Two other trails within the refuge are available for walking around the mangrove-lined impoundments – Bird’s Impoundment Trail and Pete’s Impoundment Trail. Each is a 2.5 mile loop with little shade but plenty of birding opportunities.
Location: Orchid Island
Length: 0.8 mile
Lat-Long: 27.803342, -80.429350
Fees / Permits: free
Bug factor: moderate
Restroom: Yes, at another trailhead
From the junction of CR 510 (east of Sebastian) and A1A, follow A1A north 3.5 miles to park sign on left; turn left onto “Jungle Trail” and follow it 0.6 mile past the Jungle Trail parking area to the main entrance on the right. The paved Centennial Trail starts at the handicapped parking area.
The whole reason to take this little hike, of course, is for the birds. An extensive history is presented on the refuge website, but to sum it up, a local homesteader, Paul Kroegel, made it his mission to stand guard over the nesting pelicans back in the late 1880s. When it was discovered that the island was the last breeding ground for brown pelicans on the East Coast of Florida, the Florida Audubon Society hired Krogel to do what he was already doing—protecting the birds from hunters. There were no laws against hunting them. Based on Audubon’s findings, President Theodore Roosevelt signed an order to designate Pelican Island as the first Federal bird reservation, the first time the government set aside land for wildlife. Krogel became its first manager.
You’ll see your share of birds on this short walk. Our first sighting started with the impoundment adjacent to the welcome and historical kiosk. A black skimmer was showing off its skimming behavior, swooping low to the water and shoveling it up with his bill. It was worth some time on a trailside bench to watch his technique. The trail winds away from the impoundment and along the edge of a wetland you’d expect to see along the Indian River Lagoon, with cabbage palms and tall grasses.

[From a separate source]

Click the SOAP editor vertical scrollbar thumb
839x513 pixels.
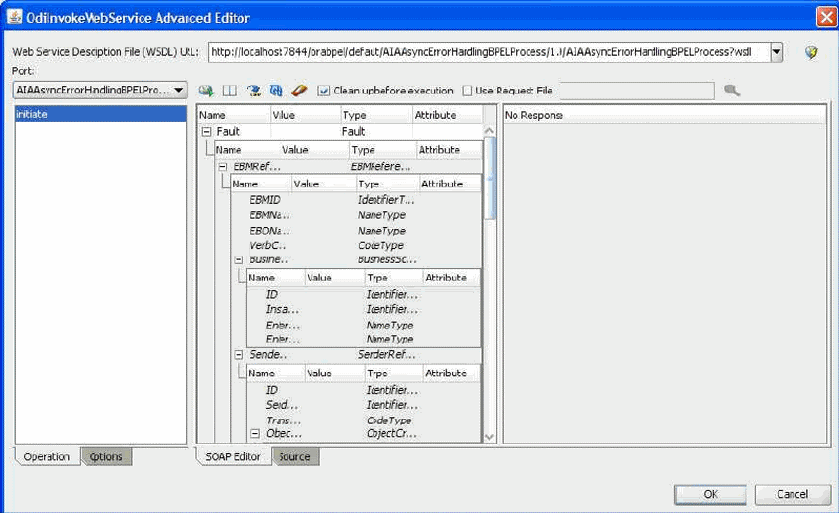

As the paved path rounds a bend past a kiosk on the history of the National Wildlife Refuge system, it reaches the Centennial Boardwalk. Look underfoot as you head up this long, long ramp. The names and dates founded of each of the National Wildlife Refuges are listed, although some have faded in the sun or through the wear of foot traffic. Looking down and out, you’ll see a mangrove lined canal popular with herons and egrets. Alligators lie in wait just beneath the surface along the brackish mud flats. A cormorant might be drying its wings while perched on a mangrove.
At the end of the boardwalk is a covered observation deck with two free telescopes for viewing Pelican Island. It doesn’t look like much, just one of the hundreds of mangrove-covered islands in the Indian River Lagoon, but it’s a nesting area for brown pelicans. And at the time that was discovered, back in 1903, there weren’t a lot of brown pelicans left. Use your own binoculars or the telescope to sweep over Pelican Island and its adjacent islands. You’ll see all sorts of avian life, from ospreys to green herons to the pelicans themselves doing pelican dives into the shallows in search of a meal. Spend a little time here, enjoying the view, the breeze, and the bird life. And be thankful that more than a century ago, our forefathers had the foresight to start saving habitat for species that were disappearing. I hope we continue to walk in their footsteps.